- O Globo
O incêndio do Museu Nacional prova que o Brasil é mesmo um país improvisado. Nada aqui, com algumas raras exceções que confirmam a regra, funciona de acordo com o combinado. Em qualquer esfera em que um ente público estiver envolvido, vai estar faltando alguma coisa. E em todas, não se encontrarão cuidado, capricho, carinho e, sobretudo, faltará manutenção.
Se o mais importante museu brasileiro foi transformado em cinzas pela incúria, pela má gestão e pela tão estúpida quanto rotineira falta de verba, imaginem como são tratadas as pequenas escolas públicas das periferias das cidades ou do interior do Brasil. Compare a importância do Museu Nacional com a de uma delegacia de polícia de Quissamã ou de Sapucaia.

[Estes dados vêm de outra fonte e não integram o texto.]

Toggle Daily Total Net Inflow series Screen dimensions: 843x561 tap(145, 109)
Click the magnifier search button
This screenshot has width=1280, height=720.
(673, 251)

Não importa para qual instituição pública você apontar, vai sempre encontrar uma gambiarra, um malfeito, um equívoco, um deslize, um erro. Ou muitos. O Brasil é a nação do jeitinho, do atalho fácil. Os exemplos de delegacias, escolas são óbvios, como também são repetitivos os casos de hospitais caindo aos pedaços e de estradas esburacadas. Estes matam, enquanto aqueles reduzem a qualidade de vida pela ignorância ou insegurança.
No ano passado (quem já não leu isso?), 6,2 mil pessoas morreram nas estradas brasileiras. Muitas vitimadas pela imperícia ou pela imprudência de motoristas, mas a maioria em razão das péssimas condições do asfalto de baixa qualidade e durabilidade que se esfarela por ter mais areia e brita do que betume e outros hidrocarbonetos sólidos na sua composição.
Nos hospitais do país, 829 pessoas morrem a cada dia por falta de atendimento, de equipamentos e de medicamentos. Corredores cheios de macas com pacientes, fiação exposta em salas de cirurgia, improvisações em balcões de atendimento, paredes descascadas, pisos, portas, tetos e paredes imundas. Lixo jogado no chão, dentro e fora dos hospitais. Essa é a cara da saúde brasileira.
As estradas, como os hospitais, as escolas, as delegacias e, agora se sabe, os museus brasileiros, sofrem desse mal comum. Também falta manutenção em outras repartições, como as delegacias do INSS, os institutos médico-legais, os quartéis da Polícia Militar. Tampouco passam por manutenção rotineira as centrais de abastecimento, as agências de organismos oficiais, os postos de saúde e vacinação, as universidades, as escolas técnicas, os institutos de educação.
O Brasil público é uma esculhambação. Manter o chão de uma escola ou de um hospital limpo, varrido, não exige apenas verba. Pede envolvimento do servidor, respeito e amor pelo seu trabalho. Claro que lixo deve ser jogado no lixo, mas quantas vezes você viu pedaços de papel, de plástico, restos de embalagem jogados no chão por onde passam dezenas, centenas de funcionários que não se abaixam para coletá-los?
A UFRJ gasta 87% do seu orçamento com pessoal, conforme revelou O GLOBO, e apenas 1% com manutenção de seus equipamentos, como o Museu Nacional. E o reitor Roberto Leher, que foi eleito para o cargo como filiado do PSOL, assumiu em 2015 anunciando que efetivaria os terceirizados de segurança, limpeza, portaria e, vejam só, de manutenção. Numa entrevista que deu à época, o reitor disse que “o modelo de terceirização é selvagem com os trabalhadores”.
Nos últimos 15 anos, a UFRJ aumentou em 97% o seu número de funcionários. Apesar de inchado de pessoal, o reitor e a turma que ele indicou pra cuidar do museu não conseguiram separar sequer uma dúzia de funcionários para cuidar das instalações elétricas do Palácio da Quinta da Boa Vista de modo a impedir que gambiarras pudessem acabar produzindo um curto-circuito e incendiar o prédio.
O diretor do museu, Alexandre Kellner, que hoje se queixa e exige recursos para recuperar o irrecuperável, ocupava uma sala magnífica, que fora quarto de Dom Pedro II. Quanta honra. Ali, tudo estava no lugar. Os móveis eram verdadeiras relíquias, não havia fios desencapados nem paredes descascadas. Do conforto da sala do trono, o diretor aparentemente nunca se preocupou com o fato de o museu não ter brigada de incêndio. E assim vamos.